Actinotalea caeni

Scientific classification
- Domain: Bacteria
- Kingdom: Bacillati
- Phylum: Actinomycetota
- Class: Actinomycetes
- Order: Micrococcales
- Family: Cellulomonadaceae
- Genus: Actinotalea
- Species: A. caeni
- Binomial name: Actinotalea caeni Jin et al. 2017
- Type strain: EBR-4-2 JCM 30447 KCTC 33604

= Actinotalea caeni =

- Authority: Jin et al. 2017

Species of bacterium

Actinotalea caeni is a Gram-positive, rod-shaped, non-spore-forming and non-motile bacterium from the genus Actinotalea. It was first isolated from sludge in a biofilm reactor used for toxic wastewater treatment in South Korea.

== Description ==
Cells of A. caeni are aerobic, Gram-stain-positive rods that form circular colonies. The organism is non-motile and does not form spores.

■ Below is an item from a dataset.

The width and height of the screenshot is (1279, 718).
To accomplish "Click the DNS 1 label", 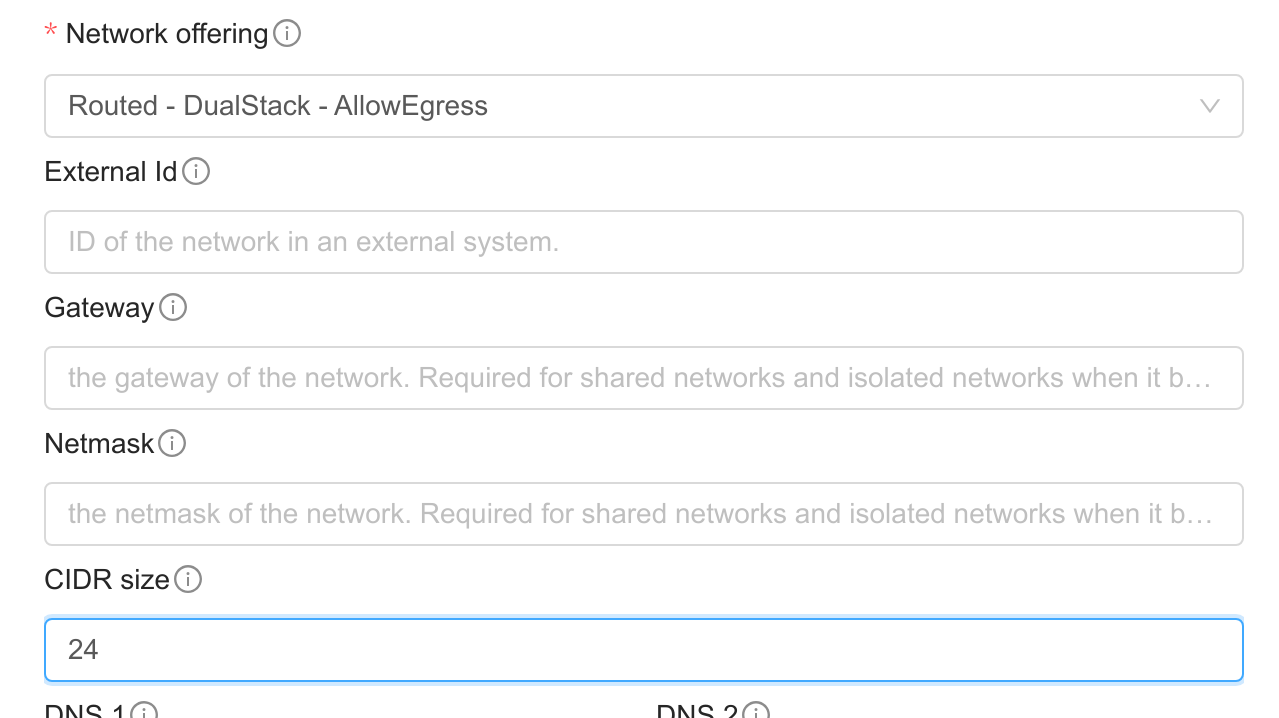I will (x=85, y=713).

The major fatty acids are C_{15:0} anteiso, C_{16:0}, C_{16:0} N alcohol, C_{15:1} anteiso A, and C_{15:0} iso. The major cellular polar lipids are diphosphatidylglycerol, phosphatidylinositol mannoside, phosphatidylinositol, and glycolipid. The peptidoglycan type is A4β containing l-ornithine and d-glutamic acid. The whole-cell-wall sugars are glucose and ribose. The respiratory quinone is menaquinone MK-10(H_{4}), and the genomic DNA G+C content is 74.8 mol%.

== Phylogeny ==
16S rRNA gene sequence analysis places A. caeni within the Actinomycetota and shows highest similarity to Pseudactinotalea suaedae (98.7%), Actinotalea ferrariae (96.3%), and Actinotalea fermentans (96.2%). A 2022 phylogenomic study based on 187 Actinomycetota genomes proposed reclassifying A. caeni as "Pseudactinotalea caeni" comb. nov. and transferring it to the family Ruaniaceae, though this combination has not been validly published.